APEC(アジア太平洋経済協力会議)首脳会議に出席するために訪れていたペルーで、習近平国家主席と初の首脳会談に臨んだ石破茂首相APEC(アジア太平洋経済協力会議)首脳会議に出席するために訪れていたペルーで、習近平国家主席と初の首脳会談に臨んだ石破茂首相 写真:中国通信/時事通信フォト

日本側が再三要求してきた
短期滞在ビザ免除が発表

 日中関係といえば、経済関係、安全保障、歴史認識、国民感情、台湾問題など、常にさまざまな分野が複合的に作用し合い、ニュースや動向を見る者、実際に中国社会・市場と付き合う者、日中外交関係を公の立場でつかさどる者を困惑させる。人々はそれらを「構造的問題」と呼ぶ。日中関係が一筋縄には進まない、各課題が簡単に解決しないゆえんである。

 2023年に入り、約3年続いた所謂「ゼロコロナ」が実質解禁されると、日中間の往来も徐々に再開されるようになった。ポストコロナ期においても、構造的問題は両国の関係者に襲い掛かってきているわけであるが、目の前の、切迫した課題としては、主に3つあったように思われる。

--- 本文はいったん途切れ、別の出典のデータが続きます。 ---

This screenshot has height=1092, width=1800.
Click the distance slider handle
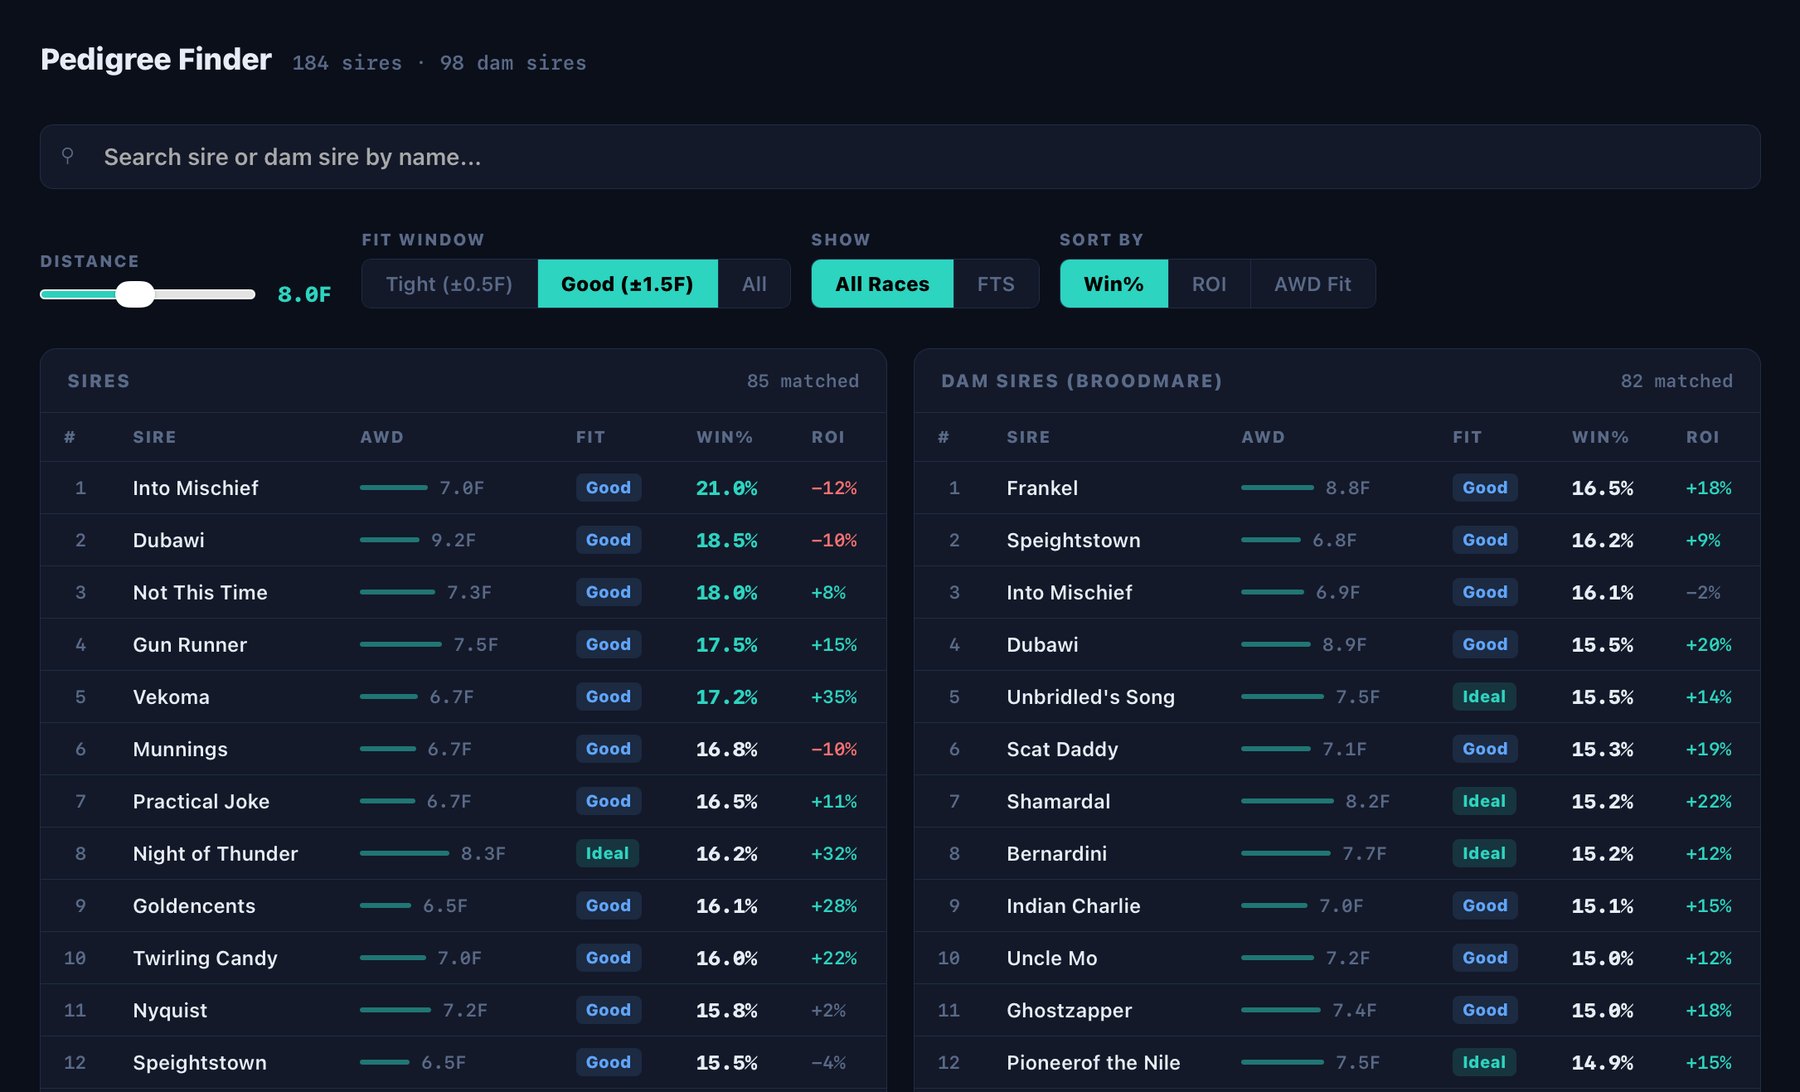(x=134, y=294)
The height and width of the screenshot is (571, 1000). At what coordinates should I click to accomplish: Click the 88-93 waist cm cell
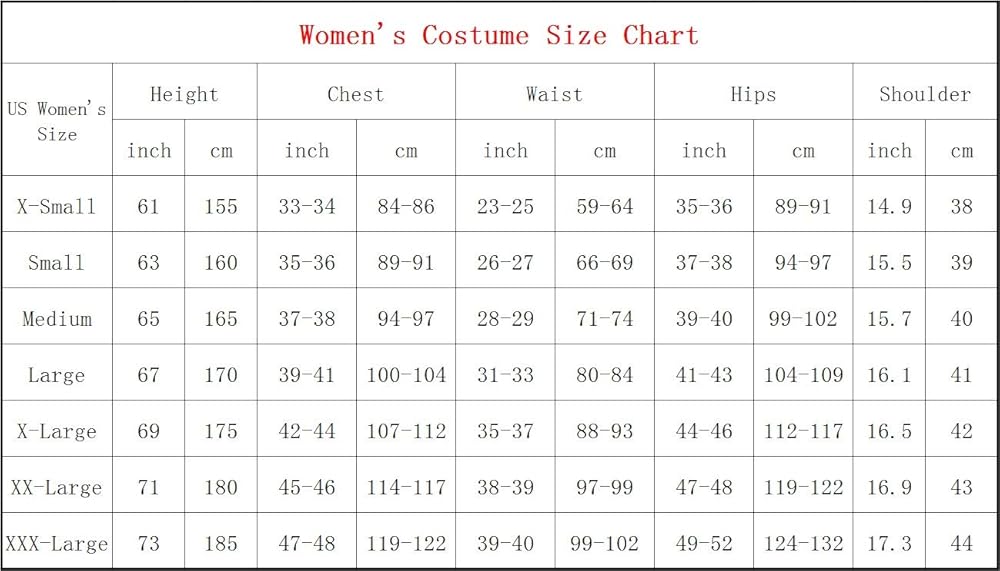click(605, 432)
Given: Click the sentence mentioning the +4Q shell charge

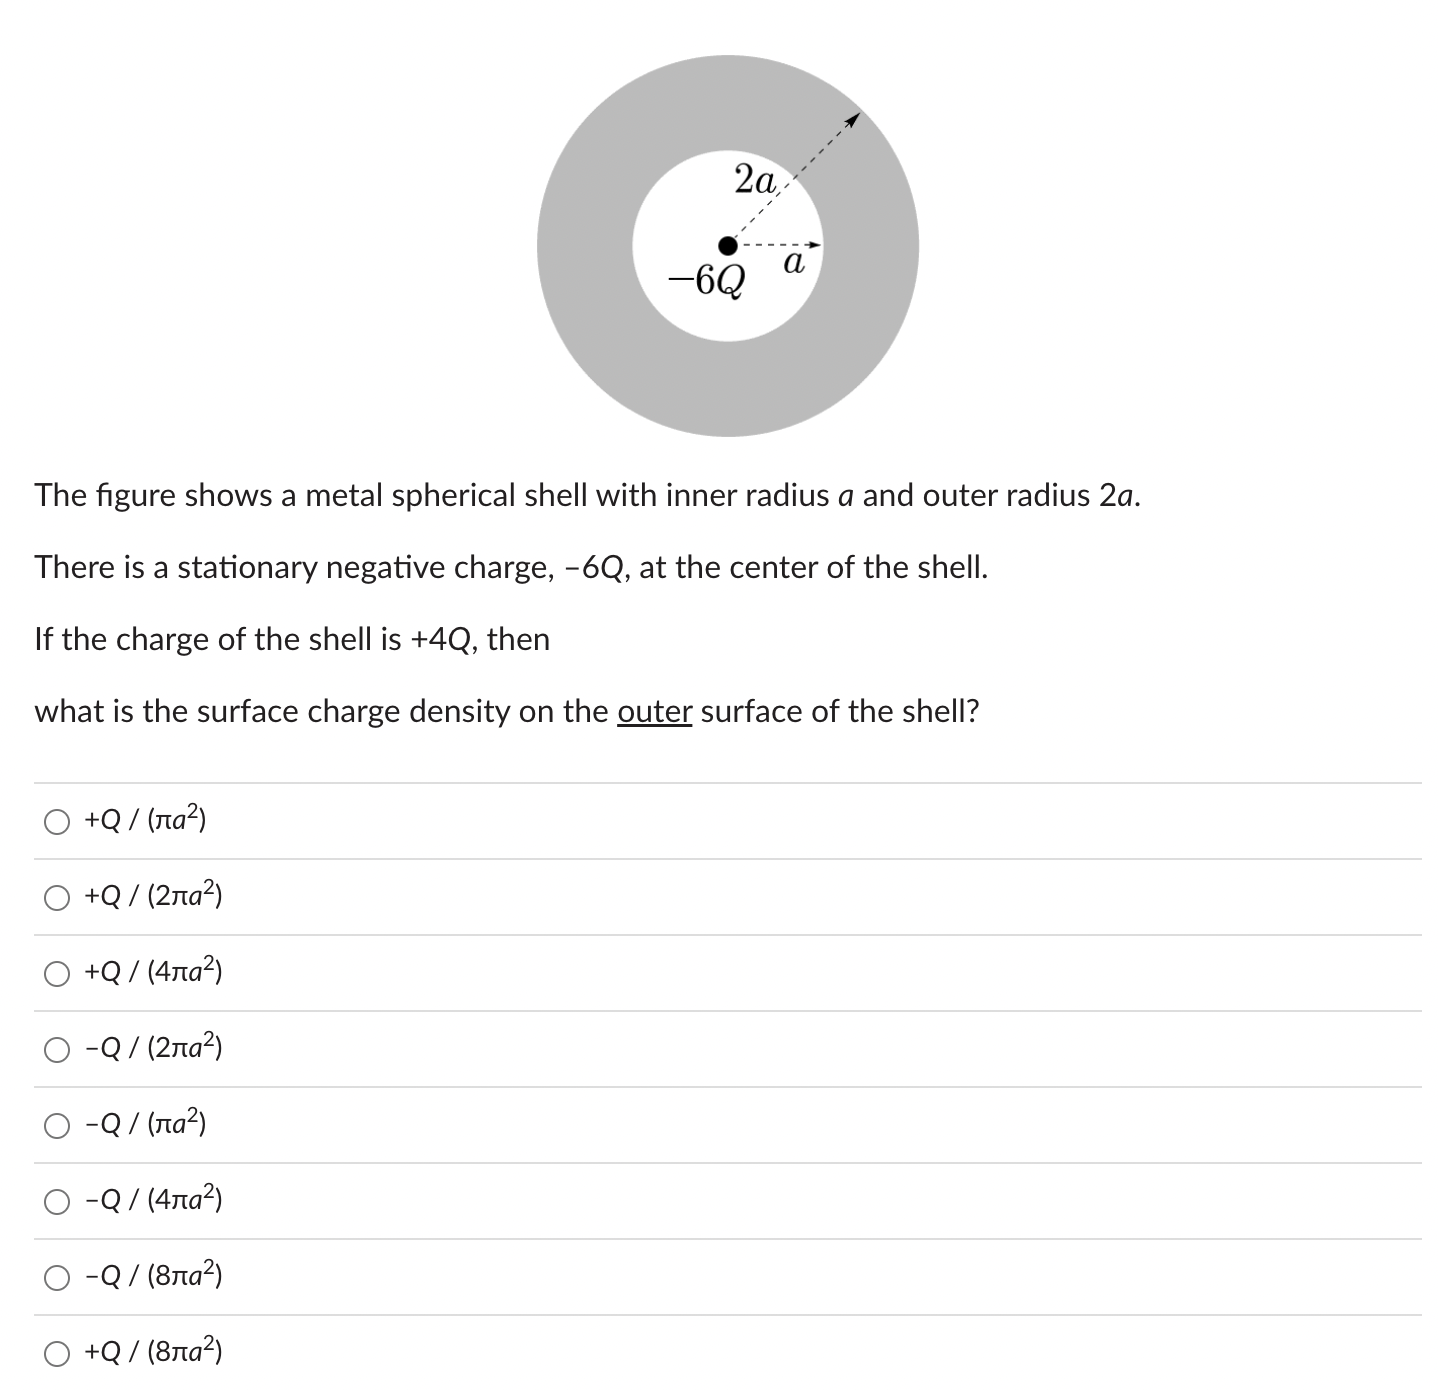Looking at the screenshot, I should pyautogui.click(x=291, y=639).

 1つ目が、日本産水産物の対中輸出禁止問題。2023年8月に福島第一原発の処理水の海洋放出が始まって以来、中国政府はこれを問題視し、日本産水産物の輸入を禁止してきた。

 2つ目が、2014年に施行され、2023年に改正された「反スパイ法」に基づく邦人拘束の問題である。分かっているだけでも、この期間、計17人の日本人が同法違反容疑で拘束されている。直近では、9月に深センの日本人学校で日本人男児が襲撃され、死亡するという残酷な事件が発生し、治安の悪化や景気の低迷を背景とした無差別殺傷事件が急増している。邦人の安全確保という問題が、従来以上に外交問題化してきている。

 3つ目が、日本人への中国短期滞在ビザの再開問題である。コロナ禍前、日本籍保有者は、シンガポール、ブルネイ籍保有者と共に、15日以内の滞在であればビザ免除が付与されていた。コロナ禍が明け、両国民にはビザ免除措置が再開されたが、ドイツやフランスといった西側諸国を含め、他の多くの国民にビザ免除措置が発表されるなか、日本だけが取り残されてきた感は否めなかった。